The other day, someone on Twitter wrote to tell me that he shares “This is Hard” with people and asked, “What other books for chaplains do you recommend?”
That’s a question for more that 140 characters. So I promised that I would write this post.
I’m going to establish my own parameters for the list:
- What books are either shareable by chaplains or readable for chaplains?
- I’ll assume that people have their own lists of books that are particularly helpful or readable and this can be mine.
- I’ll assume that books on chaplaincy itself are found elsewhere.
- And because I’m allergic to platitudes, these books talk about faith in the middle of hard times, not as an antidote to the pain.
For people who are trying to figure out whether the words they are saying count as prayer, as talking to God, I point to Brian Spahr’s book, Don’t You Care That We Are Drowning? (And Other Unexpected Prayers). The title comes from that moment on the sea where a couple of Jesus’ disciples woke him up during a storm that threatened to capsize their boat.
For people who have lost a spouse, I point to Clarissa Moll’s book, Beyond the Darkness: A Gentle Guide for Living with Grief and Thriving after Loss. She writes out of her own experience and conversations with others. I find her image of thinking of grief coming to live with you helpful, and her exploration of physical, practical, emotional, spiritual, and parenting dimensions of loss is helpful to both those in and alongside the loss of a spouse.
For those wanting a longer reflection on prayer, Tish Harrison Warren’s Prayer in the Night: For Those Who Work or Watch or Weep gave me a prayer, and then a reflection on it, that sustained me during the middle year of the pandemic and on.
Kate Bowler researched the prosperity gospel and walked through the diagnosis and treatment of cancer. In a mix of memoir, research, and conversation, her books help with holding onto faith but acknowledging disruption of the scripts. Everything Happens for a Reason: And Other Lies I’ve Loved and No Cure for Being Human: (And Other Truths I Need to Hear). Both are good, I lean toward the latter.

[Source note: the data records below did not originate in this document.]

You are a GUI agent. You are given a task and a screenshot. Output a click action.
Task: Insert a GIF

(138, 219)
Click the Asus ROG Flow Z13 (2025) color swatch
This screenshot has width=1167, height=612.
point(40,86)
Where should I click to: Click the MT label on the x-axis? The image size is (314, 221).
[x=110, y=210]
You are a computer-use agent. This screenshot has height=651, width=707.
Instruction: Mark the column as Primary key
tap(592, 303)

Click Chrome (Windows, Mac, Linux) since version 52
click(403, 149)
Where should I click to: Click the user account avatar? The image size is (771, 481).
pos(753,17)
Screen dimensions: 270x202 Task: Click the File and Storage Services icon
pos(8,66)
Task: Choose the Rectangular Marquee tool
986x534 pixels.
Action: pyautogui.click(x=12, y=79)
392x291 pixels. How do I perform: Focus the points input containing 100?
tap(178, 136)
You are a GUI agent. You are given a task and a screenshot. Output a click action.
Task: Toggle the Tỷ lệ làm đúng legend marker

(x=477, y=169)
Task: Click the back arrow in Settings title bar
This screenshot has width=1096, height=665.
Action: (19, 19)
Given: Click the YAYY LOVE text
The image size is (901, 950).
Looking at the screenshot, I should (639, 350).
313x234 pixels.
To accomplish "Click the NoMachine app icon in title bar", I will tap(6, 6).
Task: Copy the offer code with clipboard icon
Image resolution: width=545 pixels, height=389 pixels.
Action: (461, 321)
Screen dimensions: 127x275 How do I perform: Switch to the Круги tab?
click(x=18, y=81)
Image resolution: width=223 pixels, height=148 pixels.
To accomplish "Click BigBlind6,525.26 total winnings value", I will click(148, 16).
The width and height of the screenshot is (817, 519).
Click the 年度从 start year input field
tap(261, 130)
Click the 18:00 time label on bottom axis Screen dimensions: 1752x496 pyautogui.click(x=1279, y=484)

Patrick Riecke’s first book, How To Talk With Sick, Dying, and Grieving People: When There are No Magic Words to Say offers a three-stage model of spiritual growth in walking through illness. It’s full of examples of things that are helpful and not helpful to say. It was written, Riecke says, to help a friend who wants to help people but isn’t sure where to start.
Riecke’s second book, How to Find Meaning in Your Life Before it Ends was originally called 101 ways to find meaning in suffering. It has a variety of practical things to say and do when we are the one that is in the middle of the pain.
Riecke is joined by his wife, Kristen, for No Matter How Small: Understanding Miscarriage and Stillbirth. They draw on their own experience and the work each of them has done providing support for women and men walking through infant loss.
Dr Lee Warren is a neurosurgeon and a follower of Jesus. I’ve Seen the End of You: A Neurosurgeon’s Look at Faith, Doubt, and the Things We Think We Know is a memoir examining how he wrestles with offering support to patients – and himself – in situations where the medical outcome is predictably fatal. I read a draft of this book early in my chaplaincy. It helped me understand glioblastoma, doctors, and my own navigation of conversations.
The tenth book isn’t available as a book yet. Before You Walk In is a devotional primer for chaplaincy and pastoral care in hospitals. It’s a collection of essays I’ve been writing since 2016. Though it’s not published yet, I will post PDF revisions at www.beinghelpfulinloss.com/before.